# Yak fishing car suggestions



## TheFishinMusician (Feb 5, 2007)

Bit of a left field suggestion but how longs the outback? Would it fit in something like this?

2002 TOYOTA HIACE SBV 02 VAN LONG REGO 9-10 MONTHS REGO SLIGHT DAMAGE

http://bit.ly/LzgmWL

One of the best setups I saw was the hobie van @ the Marlo abt the other year, had 2 Pa's in it from memory. Could be used as a handy camping setup too I guess.

Otherwise, I'd be going a commodore wagon just for the sheer number of them around, availability of parts etc.


----------



## scoman (Oct 4, 2010)

Occulator said:


> Ken,
> 
> If it was me and I didn't need another car (with all the associated costs and the parking requirements) I'de invest in a trailer.

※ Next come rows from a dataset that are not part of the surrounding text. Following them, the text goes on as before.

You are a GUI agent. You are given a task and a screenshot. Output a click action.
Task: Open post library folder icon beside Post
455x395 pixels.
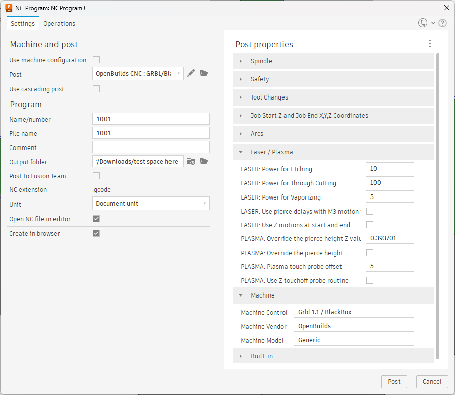tap(204, 73)
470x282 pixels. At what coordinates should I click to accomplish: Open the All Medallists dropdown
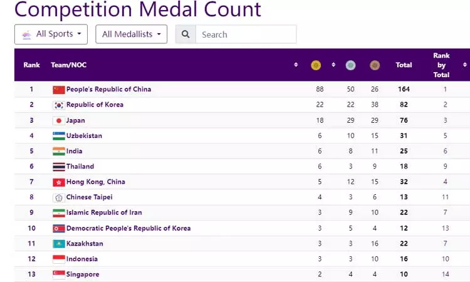[x=131, y=34]
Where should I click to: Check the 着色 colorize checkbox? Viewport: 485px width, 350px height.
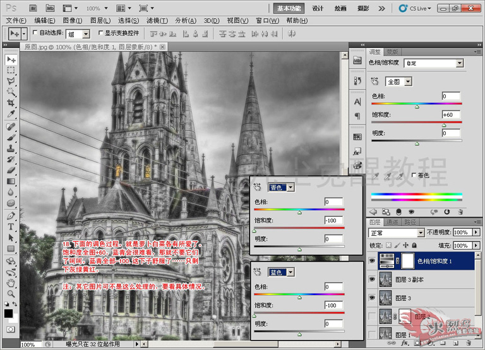click(x=414, y=175)
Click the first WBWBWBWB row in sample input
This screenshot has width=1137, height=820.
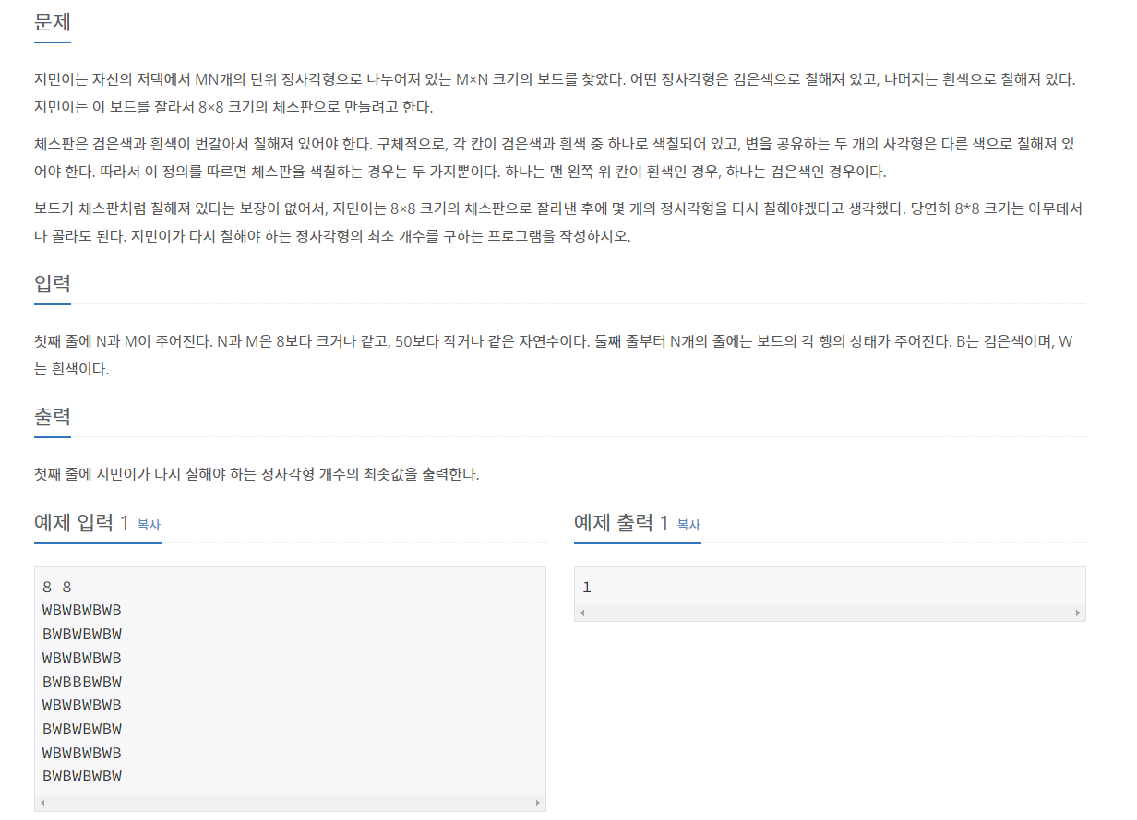click(82, 611)
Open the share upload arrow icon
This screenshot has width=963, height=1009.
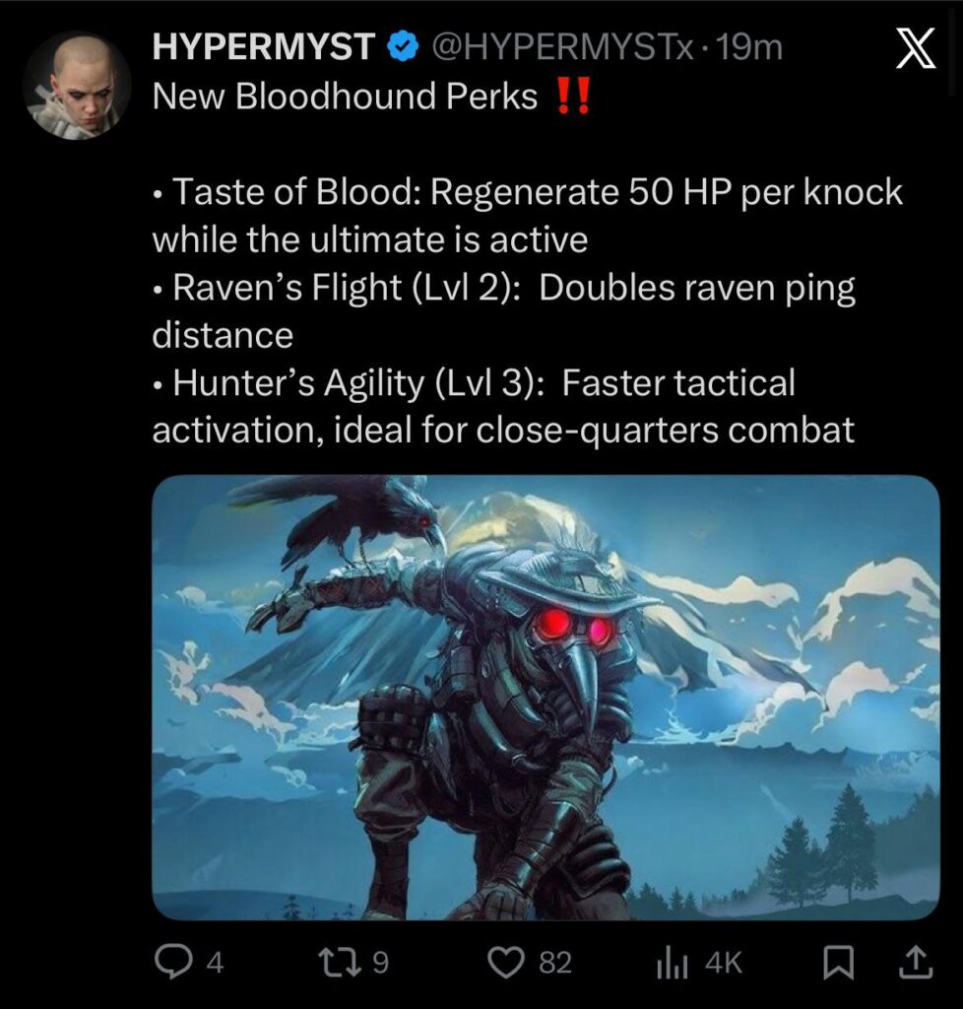click(915, 962)
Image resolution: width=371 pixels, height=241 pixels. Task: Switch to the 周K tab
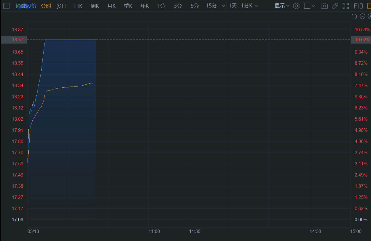pyautogui.click(x=95, y=6)
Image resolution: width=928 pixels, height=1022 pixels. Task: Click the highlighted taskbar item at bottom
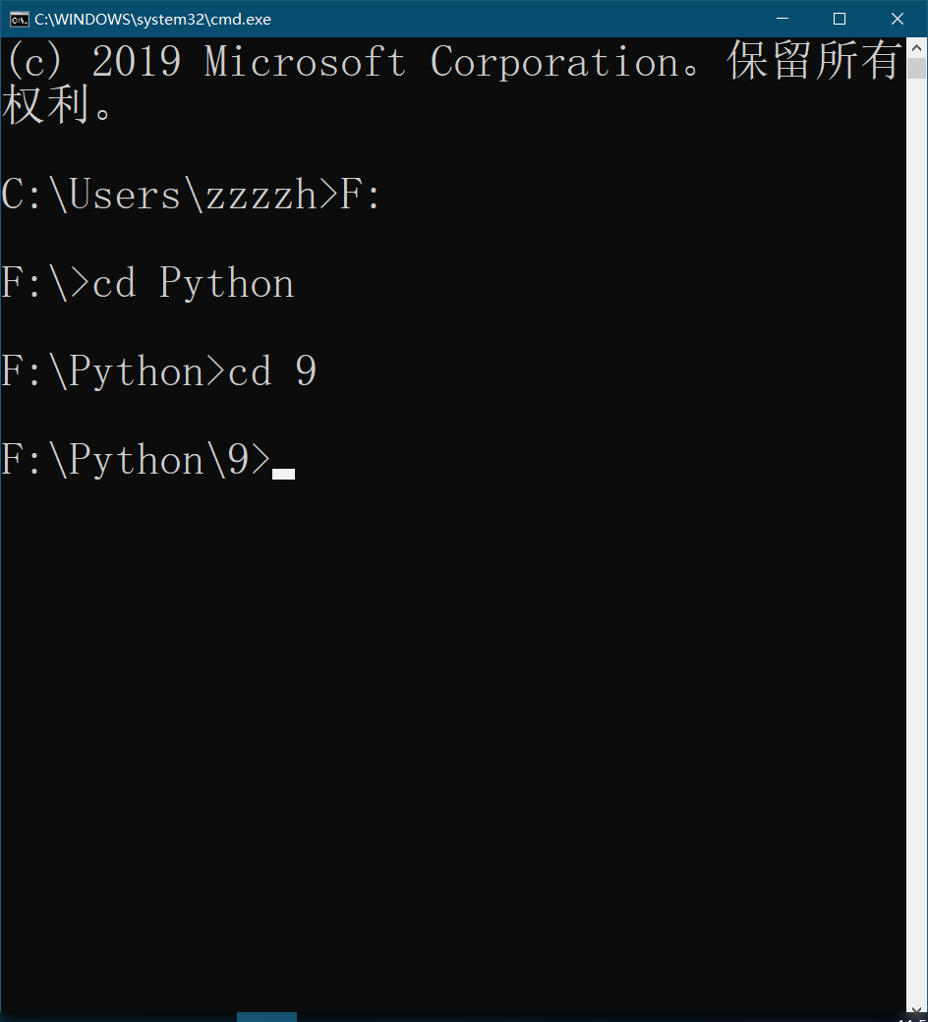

A fold away one if you don't have suitable extra parking, or if you have the room I'de opt for a plain old vanilla box trailer. $2,000 would see you clear with rego, easy load racks, and a storage box for the accessories/fishing gear me thinks. And if you ever do any travelling on holidays it would be perfect for the kids toys and bikes and camping gear as well.


At the risk of ignoring the thread title and siding with Occy, I am a trailer supporter. Im in a similar situation in that we have one car and the wife forbids the carrying of the yak on the car. However my car is an SUV (ford territory) and I have kitted it out with some good quality seat covers etc.... Works for me and saves me on running and fuel costs too.


----------



## ArWeTherYet (Mar 25, 2007)

falcon station wagon.
You could probably slide the outback inside if you drop the front passenger seat down......and with the 2 grand left over you'll be able to afford the carbon tax. ;-)


----------



## Junglefisher (Jun 2, 2008)

Ute with ladder rack. Easiest kayak loading vehicle ever.


----------



## ArWeTherYet (Mar 25, 2007)

I believe Steven M has his old van on the market, you could make him an offer.


----------



## Guest (Jul 21, 2012)

ArWeTherYet said:


> I believe Steven M has his old van on the market, you could make him an offer.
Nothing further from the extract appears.